* RECORDS PROVIDED
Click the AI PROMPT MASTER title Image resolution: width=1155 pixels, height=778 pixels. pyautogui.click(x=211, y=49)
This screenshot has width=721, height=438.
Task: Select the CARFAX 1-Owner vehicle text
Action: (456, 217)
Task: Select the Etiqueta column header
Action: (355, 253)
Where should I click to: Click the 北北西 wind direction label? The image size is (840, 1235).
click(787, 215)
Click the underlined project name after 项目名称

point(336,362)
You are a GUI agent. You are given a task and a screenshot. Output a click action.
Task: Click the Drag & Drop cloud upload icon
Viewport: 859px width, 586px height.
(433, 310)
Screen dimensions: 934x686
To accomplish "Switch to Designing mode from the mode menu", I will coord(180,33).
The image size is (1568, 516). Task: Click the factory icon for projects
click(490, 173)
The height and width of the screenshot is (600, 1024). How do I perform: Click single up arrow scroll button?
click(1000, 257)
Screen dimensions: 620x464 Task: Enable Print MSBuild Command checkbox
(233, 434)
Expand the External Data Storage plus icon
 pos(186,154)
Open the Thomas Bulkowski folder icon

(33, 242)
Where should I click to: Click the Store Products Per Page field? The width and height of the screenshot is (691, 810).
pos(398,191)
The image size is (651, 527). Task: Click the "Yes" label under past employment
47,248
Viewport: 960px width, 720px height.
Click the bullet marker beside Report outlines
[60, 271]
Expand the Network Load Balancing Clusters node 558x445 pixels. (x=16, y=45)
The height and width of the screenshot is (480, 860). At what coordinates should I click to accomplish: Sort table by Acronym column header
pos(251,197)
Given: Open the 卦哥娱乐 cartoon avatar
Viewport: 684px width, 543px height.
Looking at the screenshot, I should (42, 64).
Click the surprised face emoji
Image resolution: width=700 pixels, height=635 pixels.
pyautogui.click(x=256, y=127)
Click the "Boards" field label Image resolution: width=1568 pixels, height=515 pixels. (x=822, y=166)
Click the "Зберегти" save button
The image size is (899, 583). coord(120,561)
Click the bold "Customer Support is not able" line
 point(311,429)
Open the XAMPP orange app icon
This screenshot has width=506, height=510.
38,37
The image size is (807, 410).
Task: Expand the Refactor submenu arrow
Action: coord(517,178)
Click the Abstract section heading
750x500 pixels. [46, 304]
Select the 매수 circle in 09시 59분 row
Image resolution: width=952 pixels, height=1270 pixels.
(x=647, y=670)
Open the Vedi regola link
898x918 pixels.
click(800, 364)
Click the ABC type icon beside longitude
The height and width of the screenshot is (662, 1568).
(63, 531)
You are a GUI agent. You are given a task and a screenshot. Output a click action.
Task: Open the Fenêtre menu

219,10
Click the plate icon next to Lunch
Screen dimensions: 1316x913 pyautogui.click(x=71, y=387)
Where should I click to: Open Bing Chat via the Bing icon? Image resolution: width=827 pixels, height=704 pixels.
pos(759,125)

* TASK PROMPT
Copy every record above verbatim and in full.

* PROBLEM SOLUTION
Click the AI PROMPT MASTER title Image resolution: width=1155 pixels, height=778 pixels. pyautogui.click(x=211, y=49)
This screenshot has width=721, height=438.
Task: Select the CARFAX 1-Owner vehicle text
Action: (456, 217)
Task: Select the Etiqueta column header
Action: (355, 253)
Where should I click to: Click the 北北西 wind direction label? The image size is (840, 1235).
click(787, 215)
Click the underlined project name after 项目名称

point(336,362)
You are a GUI agent. You are given a task and a screenshot. Output a click action.
Task: Click the Drag & Drop cloud upload icon
Viewport: 859px width, 586px height.
(433, 310)
Screen dimensions: 934x686
To accomplish "Switch to Designing mode from the mode menu", I will coord(180,33).
The image size is (1568, 516). Task: Click the factory icon for projects
click(490, 173)
The height and width of the screenshot is (600, 1024). How do I perform: Click single up arrow scroll button?
click(1000, 257)
Screen dimensions: 620x464 Task: Enable Print MSBuild Command checkbox
(233, 434)
Expand the External Data Storage plus icon
 pos(186,154)
Open the Thomas Bulkowski folder icon

(33, 242)
Where should I click to: Click the Store Products Per Page field? The width and height of the screenshot is (691, 810).
pos(398,191)
The image size is (651, 527). Task: Click the "Yes" label under past employment
47,248
Viewport: 960px width, 720px height.
Click the bullet marker beside Report outlines
[60, 271]
Expand the Network Load Balancing Clusters node 558x445 pixels. (x=16, y=45)
The height and width of the screenshot is (480, 860). At what coordinates should I click to accomplish: Sort table by Acronym column header
pos(251,197)
Given: Open the 卦哥娱乐 cartoon avatar
Viewport: 684px width, 543px height.
Looking at the screenshot, I should (42, 64).
Click the surprised face emoji
Image resolution: width=700 pixels, height=635 pixels.
pyautogui.click(x=256, y=127)
Click the "Boards" field label Image resolution: width=1568 pixels, height=515 pixels. (x=822, y=166)
Click the "Зберегти" save button
The image size is (899, 583). coord(120,561)
Click the bold "Customer Support is not able" line
 point(311,429)
Open the XAMPP orange app icon
This screenshot has width=506, height=510.
38,37
The image size is (807, 410).
Task: Expand the Refactor submenu arrow
Action: coord(517,178)
Click the Abstract section heading
750x500 pixels. [46, 304]
Select the 매수 circle in 09시 59분 row
Image resolution: width=952 pixels, height=1270 pixels.
(x=647, y=670)
Open the Vedi regola link
898x918 pixels.
click(800, 364)
Click the ABC type icon beside longitude
The height and width of the screenshot is (662, 1568).
(63, 531)
You are a GUI agent. You are given a task and a screenshot. Output a click action.
Task: Open the Fenêtre menu

219,10
Click the plate icon next to Lunch
Screen dimensions: 1316x913 pyautogui.click(x=71, y=387)
Where should I click to: Open Bing Chat via the Bing icon? Image resolution: width=827 pixels, height=704 pixels.
pos(759,125)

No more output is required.